The Action on Hearing Loss website explains recruitment thus:

If you have a hearing loss you can develop loudness recruitment. It’s an abnormal growth in the perception of loudness – although you can’t hear quiet or normal sounds well or struggle to hear them, at the same time you perceive very loud sounds as uncomfortably loud. For example, if you’re going somewhere where you’re struggling to hear a conversation and then you go outside and a lorry goes past and it’s uncomfortably loud – your ear isn’t coping with those changes in levels of sound. Hearing aids help with loudness recruitment by making sure quiet sounds are amplified more than loud sounds and loud sounds are compressed preventing them from sounding too loud or uncomfortable.

Hmm… maybe this is what’s happening to me..?

When I last went to see a movie, the actors’ voices didn’t seem too loud: only the background noises (explosions, movie sound track, etc.) seemed too loud but the dialogue was fine. I wrote about my experience on The Limping Chicken blog and had two interesting comments in response to my post. One mentioned ‘recruitment’ and the other talked about ‘compression’. I am going to do more research into these topics and will report back.

Anyone with insights to share, please post comments below. We love learning interesting new stuff!

Many thanks to Dan Malcore for putting together hyperacusis.net, it is a really precious resource!

4 thoughts on “Hyperacusis and Recruitment”

  1. This is totally our daughter. She was DX with bilateral mild sensorineural hearing loss at 8 years old. They call it cookie bite hearing loss. Her loss is @ normal conversation range. Loud noises, crying babies, movie theaters all bother her…more so when she was younger. She wears bilateral HA.

  2. Have experienced severely loud recruitment for over thirty years…one of the least understood effects of hearing loss..if i ask husband to repeat , he actually cups his hands and screams at me..making it all the more impossible to discern what was said. I have said “low and slow ” to so many but they still talk faster and louder!
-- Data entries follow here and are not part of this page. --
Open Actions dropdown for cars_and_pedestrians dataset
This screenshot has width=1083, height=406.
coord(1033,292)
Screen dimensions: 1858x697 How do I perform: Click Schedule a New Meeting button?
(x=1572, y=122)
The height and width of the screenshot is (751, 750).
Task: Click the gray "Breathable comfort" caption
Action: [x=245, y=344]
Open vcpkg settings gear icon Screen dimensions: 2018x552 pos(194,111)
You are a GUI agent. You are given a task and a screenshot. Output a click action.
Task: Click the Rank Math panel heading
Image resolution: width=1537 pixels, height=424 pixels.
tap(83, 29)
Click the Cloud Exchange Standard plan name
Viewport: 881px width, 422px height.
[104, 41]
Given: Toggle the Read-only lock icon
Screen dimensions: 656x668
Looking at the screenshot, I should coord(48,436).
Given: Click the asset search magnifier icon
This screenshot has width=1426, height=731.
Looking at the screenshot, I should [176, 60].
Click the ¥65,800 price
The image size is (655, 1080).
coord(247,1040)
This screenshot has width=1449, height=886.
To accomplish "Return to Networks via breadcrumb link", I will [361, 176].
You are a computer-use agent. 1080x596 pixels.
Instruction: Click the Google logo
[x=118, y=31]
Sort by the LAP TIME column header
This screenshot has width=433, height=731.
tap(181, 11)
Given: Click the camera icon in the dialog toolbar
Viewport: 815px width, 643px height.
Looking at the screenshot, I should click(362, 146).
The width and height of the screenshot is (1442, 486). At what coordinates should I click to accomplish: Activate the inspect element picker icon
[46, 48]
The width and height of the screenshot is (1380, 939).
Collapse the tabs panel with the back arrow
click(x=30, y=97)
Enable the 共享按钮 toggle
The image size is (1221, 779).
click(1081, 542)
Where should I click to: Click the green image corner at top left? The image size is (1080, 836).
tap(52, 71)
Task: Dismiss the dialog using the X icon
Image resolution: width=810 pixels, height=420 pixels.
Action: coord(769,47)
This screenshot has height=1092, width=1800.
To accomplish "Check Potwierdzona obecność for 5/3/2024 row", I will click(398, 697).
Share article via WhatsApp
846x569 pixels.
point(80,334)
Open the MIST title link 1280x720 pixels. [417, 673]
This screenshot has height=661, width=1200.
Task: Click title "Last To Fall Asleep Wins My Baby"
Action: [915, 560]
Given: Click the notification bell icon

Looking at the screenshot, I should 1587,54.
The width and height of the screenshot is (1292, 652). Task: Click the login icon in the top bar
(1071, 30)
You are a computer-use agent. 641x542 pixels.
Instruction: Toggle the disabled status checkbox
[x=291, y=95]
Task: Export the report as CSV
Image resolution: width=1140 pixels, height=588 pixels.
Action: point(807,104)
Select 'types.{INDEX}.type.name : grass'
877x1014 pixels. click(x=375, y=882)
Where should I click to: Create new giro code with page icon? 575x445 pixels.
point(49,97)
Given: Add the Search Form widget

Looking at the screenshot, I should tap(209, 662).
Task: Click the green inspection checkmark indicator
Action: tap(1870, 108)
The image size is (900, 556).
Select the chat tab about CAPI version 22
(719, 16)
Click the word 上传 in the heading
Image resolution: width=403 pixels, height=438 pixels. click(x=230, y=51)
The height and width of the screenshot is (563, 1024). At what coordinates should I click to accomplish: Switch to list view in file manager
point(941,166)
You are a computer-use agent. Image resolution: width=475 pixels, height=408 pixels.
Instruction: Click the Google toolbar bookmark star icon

  3. I have been diagnosed with hyperacusis, though the Dr. did not mention recruitment. I am hypersensitive to “loud” noises at higher frequencies, e.g., loud bistros, fork dropped on wooden floor, squealing kids. All I can add is that the symptoms have an “incremental” value. The longer the noise goes on, the more intolerable it becomes. One fork drops, I jump. Second fork drops, I’m looking for a quiet corner. Third fork drops, and I can’t stay in the restaurant. I stalk out, and make the waitress follow me out to collect the tab. Not nice, but it’s better than suicide.